Here are six questions about presidential debates, which Gail Russell Chaddock posed as podcast host to veteran Washington reporter Peter Grier, who retired this month. This Q&A is derived from our 2023 podcast interview from around the time of the GOP primary debates. It has been updated, edited, and condensed.
Do debates matter?
In general, debates don’t matter that much for presidential votes. Debates are important in inverse proportion to the importance of the office. So, for instance, in presidential debates, most voters know already who they’re leaning to vote for because of political polarization. But if you get down to, say, congressional seats, they may not know as much about members of Congress, and so they learn more about the individual candidates. Presidential primaries can have large fields of candidates. Voters may not know a lot about each one, and so there is an opportunity for a candidate to say something, or to act in a way that sticks in voters’ minds and makes them think more positively about them.
Can winning a debate win elections?
Losing a debate can lose elections. That is part of the problem for those who participate in them. So for instance, you can, as President Gerald Ford did, suddenly “free Poland” in a 1976 debate, accidentally saying it was a free country. And that can be a mistake that the press harps on. But that brings up a point in that it is often the press coverage of debates that matters more than the debates themselves. With Gerald Ford, the press hit on this as a means to say: “Well, Gerald Ford, a nice guy, not really up to the mental demands of the office.”
Take the flip case: Can a comment in a debate make a career?
Well, a comment in a debate can make a career, but it doesn’t necessarily win an election. For instance, in the vice presidential debate between Lloyd Bentsen and Dan Quayle, Lloyd Bentsen had the well-remembered line: “I served with Jack Kennedy. I knew Jack Kennedy. Jack Kennedy was a friend of mine. Senator, you’re no Jack Kennedy.” I can quote it to you almost verbatim. Yet, of course, Lloyd Bentsen and presidential candidate Michael Dukakis lost that election.
What do we actually learn about politicians from watching them in a debate setting?
Well, you can learn a lot. Often a debate will pin them down on a position, and they’ll say it in public perhaps for the first time. What can happen is that the answer will provide a baseline for them to actually act upon if they win. That’s an important side effect of debates and really one of their most substantive outcomes nowadays. Debates can just be interesting studies of human behavior. There are bright lights and some debate moderator peering down from on high.
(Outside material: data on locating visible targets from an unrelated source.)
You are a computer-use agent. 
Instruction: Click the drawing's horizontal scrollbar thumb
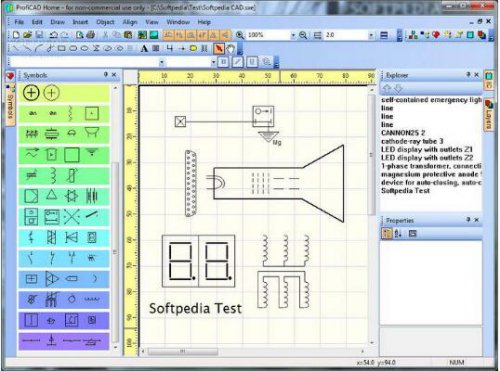pos(183,351)
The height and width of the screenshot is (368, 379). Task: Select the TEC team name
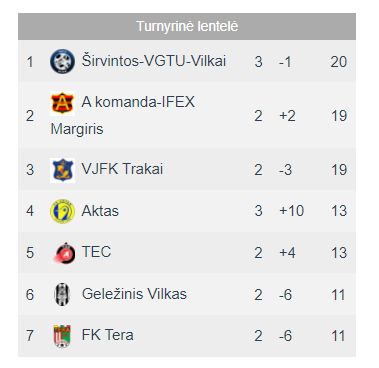[96, 252]
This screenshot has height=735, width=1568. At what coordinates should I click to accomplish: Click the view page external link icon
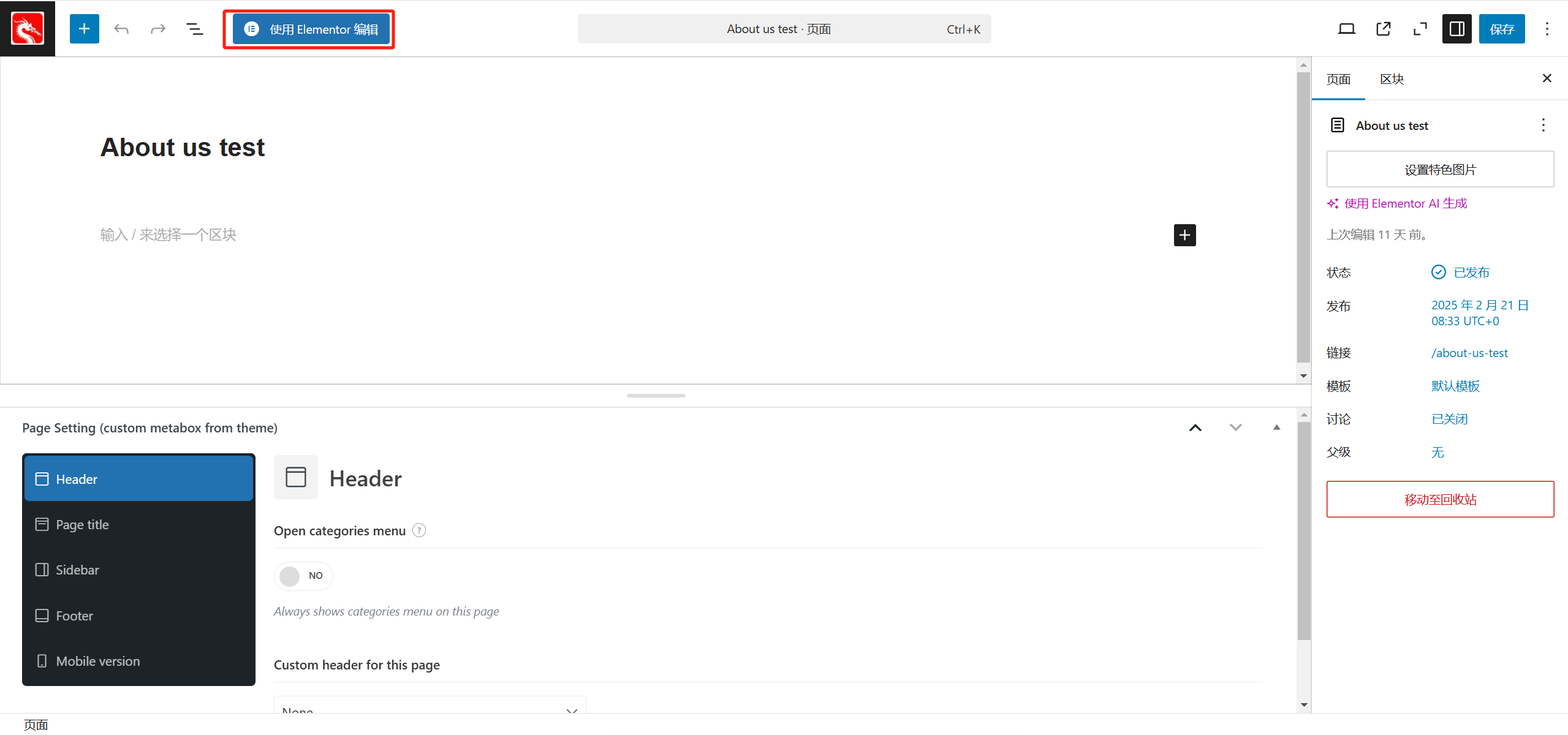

And it’s important to learn how a candidate would behave under such pressure.
Are there any debates in recent American history that you see as especially significant?
I think some of the debates that former President Donald Trump has been involved in have been significant. They did sway at least a few votes. Much of that has to do with Mr. Trump’s behavior in them, as much as anything that he said. For instance, with Hillary Clinton, he … physically followed her around the stage in a way that some people may have seen as an exertion of dominance, but many others saw as creepy.
Do you see debates as a good indicator of a candidate’s state of mind?
I’d say not really. They’re good evidence of candidates’ performative skills. But I’m also a believer in the axiom that there is no such thing as authenticity in politics. There are only different levels of inauthenticity. In that sense, we’re not ever going to really know their actual state of mind. We know their public state of mind, the way they’d like to present themselves to the voters.